* Consigne *
Indiquez si chaque affirmation s'accorde avec le texte sur les scientifiques face à la crise climatique. Répondez par oui ou non et citez à l'identique les mots décisifs du texte. 1. Christophe Cassou a témoigné au procès d'activistes d'ANV-COP21. 2. C'est Zeke Hausfather qui a proposé une grève de la recherche. 3. Pour Carine Barbier, les chercheurs ont pour rôle d'alerter.

* Texte de l'exercice *
^^^^

Également auteur du Giec, le climatologue Christophe Cassou s’est toujours soigneusement tenu à distance des partis politiques. Mais c’est en tant que scientifique qu’il a pu témoigner de l’urgence de la crise climatique lors du procès d’activistes d’ANV-COP21, qui avaient décroché les portraits d’Emmanuel Macron dans plusieurs mairies du Gers en 2019 pour alerter sur son inaction (Le Monde).
De la radicalité scientifique
Pour être entendu, un professeur de l’université Massey (Nouvelle-Zélande) a proposé de lancer une grève de la recherche et des rapports à la fin 2021. Une idée qualifiée de « supernova de la stupidité » par le climatologue californien Zeke Hausfather, qui a révolté nombre d’expert·es. « Si nous créons un vide scientifique, qui, selon vous, le remplira ? » a relevé l’un d’entre eux. « Le rôle des chercheurs est vraiment d’alerter encore et toujours », abonde Carine Barbier.

^^^^

* Données affichées *
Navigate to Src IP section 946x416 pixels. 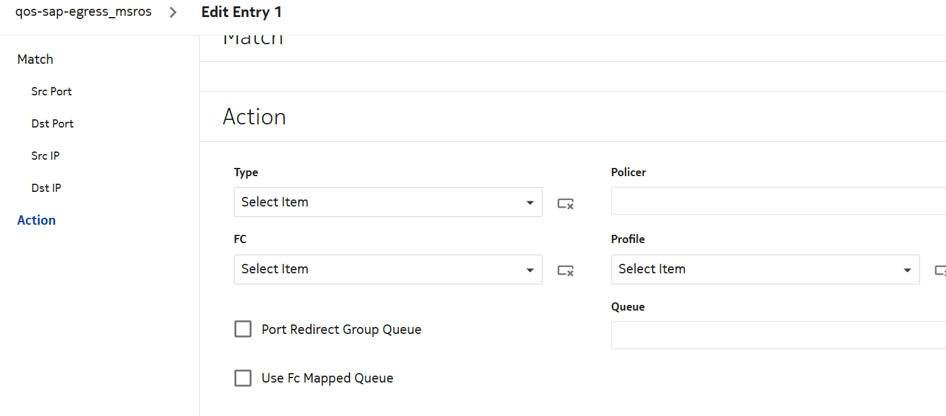click(x=45, y=156)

^^^^

* Réponse attendue *
1. Oui : « c’est en tant que scientifique qu’il a pu témoigner de l’urgence de la crise climatique lors du procès d’activistes d’ANV-COP21 »
2. Non : « un professeur de l’université Massey (Nouvelle-Zélande) a proposé de lancer une grève de la recherche »
3. Oui : « Le rôle des chercheurs est vraiment d’alerter encore et toujours »